Dalam zaman kini, kekhawatiran seorang ibu terhadap rasa sepi yang hinggap pada anak-anak mereka di rumah, barangkali sudah tidak lagi menemukan relevansinya. Pertama, di setiap rumah tangga selalu hadir si “tube tolol” (baca: televisi) yang senantiasa menemani si kecil menghabiskan hari-harinya. TV telah menjadi mesin dongeng yang jauh lebih memukau daripada nenek pencerita, yang mudah dilumpuhkan oleh batuk kronis dan kepikunan. Semenjak TV bertengger di ruang tamu, atau bahkan berekspansi ke setiap kamar tidur, orangtua sudah tidak perlu lagi capek-capek mendongeng dan meninabobokan anak. Bagi anak-anak jaman sekarang, cerita kekerasan dan kematian bukanlah sesuatu yang ganjil dan menakutkan. Kedua, Setiap hari mereka duduk di depan TV, mengunyah ilusi-ilusi tersebut yang konon begitu “jorok dan berlumuran darah”. Beberapa Media Massa yang melakukan Survei membenarkan bahwa anak-anak adalah penonton berat televisi. Rata-rata anak usia 2-5 tahun menonton televisi 27,8 jam/minggu. Padahal sekitar 80% dari waktu utama pertunjukkan menampilkan kekerasan. Frekuensi tersebut makin meningkat pada acara kartun Sabtu pagi, yang rata-rata lebih dari 25 episode kekerasan/jam.

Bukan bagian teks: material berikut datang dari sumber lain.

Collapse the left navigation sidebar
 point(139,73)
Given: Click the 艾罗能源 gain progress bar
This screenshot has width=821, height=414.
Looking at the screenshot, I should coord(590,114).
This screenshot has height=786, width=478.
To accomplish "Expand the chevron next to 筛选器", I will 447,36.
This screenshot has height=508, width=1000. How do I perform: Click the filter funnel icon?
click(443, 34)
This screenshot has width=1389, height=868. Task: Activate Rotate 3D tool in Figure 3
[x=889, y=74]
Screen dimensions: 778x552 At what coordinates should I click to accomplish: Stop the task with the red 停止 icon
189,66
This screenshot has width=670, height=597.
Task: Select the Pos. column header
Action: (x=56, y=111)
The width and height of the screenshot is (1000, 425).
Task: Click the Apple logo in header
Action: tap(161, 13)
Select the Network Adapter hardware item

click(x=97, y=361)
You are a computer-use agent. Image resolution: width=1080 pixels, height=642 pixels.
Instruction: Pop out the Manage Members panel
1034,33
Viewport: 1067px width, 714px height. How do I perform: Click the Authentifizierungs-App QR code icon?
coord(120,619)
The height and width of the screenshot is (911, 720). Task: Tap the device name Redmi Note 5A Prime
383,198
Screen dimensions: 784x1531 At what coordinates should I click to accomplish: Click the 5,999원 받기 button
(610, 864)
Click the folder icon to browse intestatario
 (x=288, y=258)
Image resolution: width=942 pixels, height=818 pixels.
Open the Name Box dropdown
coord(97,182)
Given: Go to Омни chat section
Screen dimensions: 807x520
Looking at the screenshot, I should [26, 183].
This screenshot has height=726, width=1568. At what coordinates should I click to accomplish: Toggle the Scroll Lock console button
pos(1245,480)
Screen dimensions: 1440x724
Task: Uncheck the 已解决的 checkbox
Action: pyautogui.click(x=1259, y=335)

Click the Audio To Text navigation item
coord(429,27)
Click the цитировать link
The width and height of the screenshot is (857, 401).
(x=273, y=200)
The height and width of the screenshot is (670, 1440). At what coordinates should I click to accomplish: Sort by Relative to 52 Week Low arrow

Seiring dengan dengan tumbuhnya kepercayaan khalayak pada aneka prasangka psikologis mengenai kerapuhan jiwa anak dan hubungannya dengan TV, akan lebih tepat sekiranya jika kekhawatiran seorang ibu dialamatkan untuk teror mental televisi terhadap perkembangan jiwa anak. TV tampaknya telah menjadi semacam nenek penyihir yang memperkenalkan anak pada pesona kematian (nekrofilia) dan the art of destruction (Yasraf Amir Piliang, 1995). Disinyalir bahwa televisi bukan hanya merupakan hiburan bagi anak-anak, tetapi juga sarana sosialisasi (kekerasan) yang penting.